***** DOCUMENT

However, even if we spread ourselves out through the solar system or this particular quadrant of the galaxy…or even the galaxy as a whole…there will come a point, another 100 trillion or so years from now, when no new stars are being born, and the universe will begin to dim and all will be on the path to emptiness and void.
But that doesn’t mean that we shouldn’t be striving to be present for as much of that as we can be…as a species, as individuals…in whatever capacity we possibly can manage.
I can laugh about how nothing matters…how everything, in the end, will have ceased to make any difference…and I mean it too…but that doesn’t stop me from wanting to sustain my own life as long as possible, to make some difference, to leave behind memories and monuments to my successes and even my failures in life…to resonate as far down the road as I can.
Knowing that something is futile doesn’t mean that the battle shouldn’t be fought. I always was a sucker for the tragic hero archetype…willfully sacrificing themselves instead of running away when there was a foregone conclusion to the struggle.
I believe in no afterlife…any mumbo-jumbo, hoodoo nonsense about how we live on in some personal, individual sense after the cessation of corporeal functionality is categorically ludicrous to me.
Even if I did, I would consider it to be of paramount importance to do what I could now, while drawing breath and capable of interacting with the world around us, rather than sit around waiting for some illusory post script to life.

**********
***** SUPPLIED DATA

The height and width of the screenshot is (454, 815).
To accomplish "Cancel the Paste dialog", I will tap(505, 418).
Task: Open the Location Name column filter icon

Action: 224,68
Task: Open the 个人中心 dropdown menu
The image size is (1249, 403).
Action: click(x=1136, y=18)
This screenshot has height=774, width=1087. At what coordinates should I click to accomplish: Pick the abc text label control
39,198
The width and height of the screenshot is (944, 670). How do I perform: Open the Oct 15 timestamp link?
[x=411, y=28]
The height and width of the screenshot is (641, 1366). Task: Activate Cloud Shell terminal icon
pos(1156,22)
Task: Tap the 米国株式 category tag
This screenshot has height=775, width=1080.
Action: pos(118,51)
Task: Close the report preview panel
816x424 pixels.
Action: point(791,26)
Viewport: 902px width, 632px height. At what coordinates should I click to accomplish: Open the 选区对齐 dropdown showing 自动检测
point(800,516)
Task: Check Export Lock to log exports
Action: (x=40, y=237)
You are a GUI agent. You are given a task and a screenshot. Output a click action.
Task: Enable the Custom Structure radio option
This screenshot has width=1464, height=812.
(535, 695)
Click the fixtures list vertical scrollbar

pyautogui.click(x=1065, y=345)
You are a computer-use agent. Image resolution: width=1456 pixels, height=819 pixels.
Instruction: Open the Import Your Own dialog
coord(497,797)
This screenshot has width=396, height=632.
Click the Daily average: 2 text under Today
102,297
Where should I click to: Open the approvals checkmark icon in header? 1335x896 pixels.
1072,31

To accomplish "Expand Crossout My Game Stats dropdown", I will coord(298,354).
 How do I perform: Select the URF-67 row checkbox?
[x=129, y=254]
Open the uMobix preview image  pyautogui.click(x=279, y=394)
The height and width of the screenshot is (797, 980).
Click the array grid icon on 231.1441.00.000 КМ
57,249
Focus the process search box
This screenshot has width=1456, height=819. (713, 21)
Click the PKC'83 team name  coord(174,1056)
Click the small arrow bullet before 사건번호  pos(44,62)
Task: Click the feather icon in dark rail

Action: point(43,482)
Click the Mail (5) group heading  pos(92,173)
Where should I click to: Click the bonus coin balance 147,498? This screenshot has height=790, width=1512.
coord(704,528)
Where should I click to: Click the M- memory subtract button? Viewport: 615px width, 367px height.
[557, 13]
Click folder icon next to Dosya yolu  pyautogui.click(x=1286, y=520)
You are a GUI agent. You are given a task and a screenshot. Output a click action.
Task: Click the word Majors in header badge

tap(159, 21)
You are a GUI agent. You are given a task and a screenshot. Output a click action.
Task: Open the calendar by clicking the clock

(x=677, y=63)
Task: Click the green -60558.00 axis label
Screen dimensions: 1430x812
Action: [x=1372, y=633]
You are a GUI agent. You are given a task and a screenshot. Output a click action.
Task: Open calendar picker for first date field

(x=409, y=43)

**********

• **GOALS**
(A) In the essay, list every thing the writer says they want to do even while believing that nothing matters.
(B) Return the words of the essay from "But that doesn’t mean" to "possibly can manage.", copied verbatim.

• **ANSWERS TO THE EXERCISE**
(A)
- to sustain my own life as long as possible
- to make some difference
- to leave behind memories and monuments to my successes and even my failures in life
- to resonate as far down the road as I can

(B)
But that doesn’t mean that we shouldn’t be striving to be present for as much of that as we can be…as a species, as individuals…in whatever capacity we possibly can manage.